The S&P 500 reached 3000 this week for the first time, and the broad stock market is breaking out from a range that has lasted from January 2018 – present. While there is still the ever-present group of market watchers who think that stocks will crash, more and more traders are seeing the possibility of a big post-breakout rally.
As I said last week, I think a middle ground scenario is more likely. This is just a normal rally towards the end of a bull market. A massive breakaway rally that will last years is unlikely, but neither is an imminent crash. Today is not “just like 2000 and 2007” and nor is it “just like 2002 and 2009”.
- Fundamentals (long term): no significant U.S. macro deterioration, but the long term risk:reward doesn’t favor bulls.

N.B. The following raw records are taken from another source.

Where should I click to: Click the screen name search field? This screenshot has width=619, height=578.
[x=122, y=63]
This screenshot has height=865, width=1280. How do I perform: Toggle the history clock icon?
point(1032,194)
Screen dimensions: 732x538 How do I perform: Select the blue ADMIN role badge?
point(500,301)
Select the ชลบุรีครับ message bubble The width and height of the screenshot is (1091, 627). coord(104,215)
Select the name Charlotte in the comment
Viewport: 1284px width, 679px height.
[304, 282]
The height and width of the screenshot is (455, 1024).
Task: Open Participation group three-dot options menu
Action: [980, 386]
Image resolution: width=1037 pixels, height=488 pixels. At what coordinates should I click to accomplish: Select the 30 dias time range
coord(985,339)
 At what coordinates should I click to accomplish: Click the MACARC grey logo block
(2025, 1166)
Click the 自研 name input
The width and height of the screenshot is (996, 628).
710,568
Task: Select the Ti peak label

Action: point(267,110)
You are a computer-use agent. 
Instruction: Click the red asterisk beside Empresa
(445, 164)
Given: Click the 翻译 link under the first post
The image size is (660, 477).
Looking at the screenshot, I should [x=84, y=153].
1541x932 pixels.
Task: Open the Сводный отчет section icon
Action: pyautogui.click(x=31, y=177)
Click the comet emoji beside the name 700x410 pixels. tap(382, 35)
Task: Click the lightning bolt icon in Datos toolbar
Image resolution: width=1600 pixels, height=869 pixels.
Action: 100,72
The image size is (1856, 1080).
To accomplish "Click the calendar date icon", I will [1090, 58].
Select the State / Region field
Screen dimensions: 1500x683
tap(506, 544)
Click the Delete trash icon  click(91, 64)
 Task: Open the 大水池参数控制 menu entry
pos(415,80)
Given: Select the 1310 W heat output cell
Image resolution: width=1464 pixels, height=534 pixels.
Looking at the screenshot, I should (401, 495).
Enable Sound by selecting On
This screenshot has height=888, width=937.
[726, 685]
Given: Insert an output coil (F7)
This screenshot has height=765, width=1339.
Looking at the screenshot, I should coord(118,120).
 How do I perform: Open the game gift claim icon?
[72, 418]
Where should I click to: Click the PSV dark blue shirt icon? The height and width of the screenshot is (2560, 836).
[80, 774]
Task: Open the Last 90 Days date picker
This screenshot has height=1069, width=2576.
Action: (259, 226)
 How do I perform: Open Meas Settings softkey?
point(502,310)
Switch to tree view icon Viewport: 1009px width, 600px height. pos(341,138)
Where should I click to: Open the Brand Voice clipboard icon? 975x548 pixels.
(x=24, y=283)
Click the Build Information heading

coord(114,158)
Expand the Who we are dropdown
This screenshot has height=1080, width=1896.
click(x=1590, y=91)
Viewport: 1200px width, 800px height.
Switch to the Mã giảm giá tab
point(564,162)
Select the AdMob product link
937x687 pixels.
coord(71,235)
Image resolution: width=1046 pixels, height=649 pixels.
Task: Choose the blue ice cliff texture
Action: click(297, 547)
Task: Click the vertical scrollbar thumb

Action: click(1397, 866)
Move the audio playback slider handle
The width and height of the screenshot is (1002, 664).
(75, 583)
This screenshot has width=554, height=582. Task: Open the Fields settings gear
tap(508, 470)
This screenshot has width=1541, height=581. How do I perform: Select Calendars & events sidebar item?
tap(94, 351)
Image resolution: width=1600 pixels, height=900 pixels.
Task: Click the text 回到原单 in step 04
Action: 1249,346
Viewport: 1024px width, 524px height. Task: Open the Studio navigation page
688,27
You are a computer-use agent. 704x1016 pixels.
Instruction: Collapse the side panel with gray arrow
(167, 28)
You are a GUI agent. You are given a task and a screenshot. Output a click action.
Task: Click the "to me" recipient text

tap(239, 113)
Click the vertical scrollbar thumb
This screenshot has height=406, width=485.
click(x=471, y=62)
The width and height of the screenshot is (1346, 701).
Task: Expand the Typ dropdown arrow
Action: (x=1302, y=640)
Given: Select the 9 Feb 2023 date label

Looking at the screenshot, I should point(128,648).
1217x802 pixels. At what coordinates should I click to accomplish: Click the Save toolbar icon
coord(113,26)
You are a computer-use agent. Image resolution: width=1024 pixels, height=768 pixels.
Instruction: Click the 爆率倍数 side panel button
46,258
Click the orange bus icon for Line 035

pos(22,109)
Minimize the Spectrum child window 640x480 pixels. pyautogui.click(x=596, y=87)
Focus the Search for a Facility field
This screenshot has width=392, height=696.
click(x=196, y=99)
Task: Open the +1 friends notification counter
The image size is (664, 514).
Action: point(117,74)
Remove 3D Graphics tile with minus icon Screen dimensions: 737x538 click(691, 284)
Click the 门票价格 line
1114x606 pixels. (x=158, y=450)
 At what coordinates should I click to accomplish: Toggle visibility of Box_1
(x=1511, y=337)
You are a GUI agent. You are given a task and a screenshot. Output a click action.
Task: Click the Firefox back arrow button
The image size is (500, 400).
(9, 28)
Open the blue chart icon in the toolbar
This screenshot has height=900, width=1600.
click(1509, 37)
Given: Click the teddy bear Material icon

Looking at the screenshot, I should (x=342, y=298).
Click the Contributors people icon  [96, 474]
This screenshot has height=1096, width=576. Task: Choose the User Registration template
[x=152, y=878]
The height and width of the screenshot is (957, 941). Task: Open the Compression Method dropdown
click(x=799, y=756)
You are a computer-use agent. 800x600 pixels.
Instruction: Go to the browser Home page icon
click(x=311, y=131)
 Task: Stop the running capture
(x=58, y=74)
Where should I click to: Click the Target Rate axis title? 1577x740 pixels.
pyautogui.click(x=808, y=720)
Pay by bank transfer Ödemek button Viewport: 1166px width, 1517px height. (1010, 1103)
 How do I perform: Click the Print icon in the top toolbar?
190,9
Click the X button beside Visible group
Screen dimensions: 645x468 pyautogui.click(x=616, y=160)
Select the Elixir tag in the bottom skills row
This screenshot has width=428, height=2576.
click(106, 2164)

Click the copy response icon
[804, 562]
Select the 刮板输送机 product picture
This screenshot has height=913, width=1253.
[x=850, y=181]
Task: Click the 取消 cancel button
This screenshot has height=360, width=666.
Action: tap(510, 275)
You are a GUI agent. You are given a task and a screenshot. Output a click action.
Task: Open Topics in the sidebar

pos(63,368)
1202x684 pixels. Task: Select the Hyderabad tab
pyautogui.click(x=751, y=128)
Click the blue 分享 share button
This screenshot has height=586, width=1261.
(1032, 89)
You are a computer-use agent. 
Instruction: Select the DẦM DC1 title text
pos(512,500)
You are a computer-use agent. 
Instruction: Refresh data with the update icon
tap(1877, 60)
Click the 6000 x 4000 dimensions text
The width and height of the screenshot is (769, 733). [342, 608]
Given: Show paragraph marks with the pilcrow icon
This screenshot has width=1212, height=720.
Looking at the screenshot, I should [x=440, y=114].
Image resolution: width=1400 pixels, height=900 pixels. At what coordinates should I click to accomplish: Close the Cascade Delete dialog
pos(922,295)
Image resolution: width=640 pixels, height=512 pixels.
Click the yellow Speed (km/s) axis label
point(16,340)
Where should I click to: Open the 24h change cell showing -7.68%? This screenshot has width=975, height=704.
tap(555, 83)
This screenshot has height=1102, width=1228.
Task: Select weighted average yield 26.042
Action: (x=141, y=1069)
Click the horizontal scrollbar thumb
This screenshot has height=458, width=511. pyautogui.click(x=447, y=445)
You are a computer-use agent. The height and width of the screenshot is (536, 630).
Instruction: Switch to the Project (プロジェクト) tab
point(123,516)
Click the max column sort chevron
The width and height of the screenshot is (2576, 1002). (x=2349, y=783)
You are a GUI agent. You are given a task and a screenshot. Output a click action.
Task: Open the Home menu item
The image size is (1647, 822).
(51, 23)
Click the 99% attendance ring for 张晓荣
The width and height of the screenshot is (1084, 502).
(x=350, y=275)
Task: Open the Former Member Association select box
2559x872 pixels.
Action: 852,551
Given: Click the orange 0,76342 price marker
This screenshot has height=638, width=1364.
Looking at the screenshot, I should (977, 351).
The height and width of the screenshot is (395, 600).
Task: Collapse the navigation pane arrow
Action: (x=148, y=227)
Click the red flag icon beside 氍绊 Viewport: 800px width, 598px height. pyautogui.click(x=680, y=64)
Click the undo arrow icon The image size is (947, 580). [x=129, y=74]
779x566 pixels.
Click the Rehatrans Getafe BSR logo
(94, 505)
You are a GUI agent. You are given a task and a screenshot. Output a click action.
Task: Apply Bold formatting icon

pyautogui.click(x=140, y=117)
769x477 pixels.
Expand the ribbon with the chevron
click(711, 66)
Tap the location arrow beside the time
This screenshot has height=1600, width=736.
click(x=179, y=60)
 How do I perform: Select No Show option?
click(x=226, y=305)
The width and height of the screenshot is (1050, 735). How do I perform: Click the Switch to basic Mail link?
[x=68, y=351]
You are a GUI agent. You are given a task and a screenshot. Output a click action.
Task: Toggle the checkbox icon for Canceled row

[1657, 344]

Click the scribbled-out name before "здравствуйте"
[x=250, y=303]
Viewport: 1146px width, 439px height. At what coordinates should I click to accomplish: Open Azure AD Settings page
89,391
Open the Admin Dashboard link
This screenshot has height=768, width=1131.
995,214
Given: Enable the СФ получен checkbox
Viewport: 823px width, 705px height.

- Technicals (medium term): mostly bullish
- Technicals (short term): mixed
Let’s begin with technicals because most traders prefer technical analysis over fundamental analysis.
Technicals: Medium Term
*For reference, here’s the random probability of the U.S. stock market going up on any given day, week, or month.
Although the bull market is certainly late-cycle, the stock market’s medium term (next 6-9 months) leans bullish.
Standard technical analysis teaches us that “the bigger the consolidation, the bigger the post-breakout/breakdown move”. The analogy is that of a rocket – the more time the rocket spends “preparing and gathering fuel”, the bigger the subsequent blastoff.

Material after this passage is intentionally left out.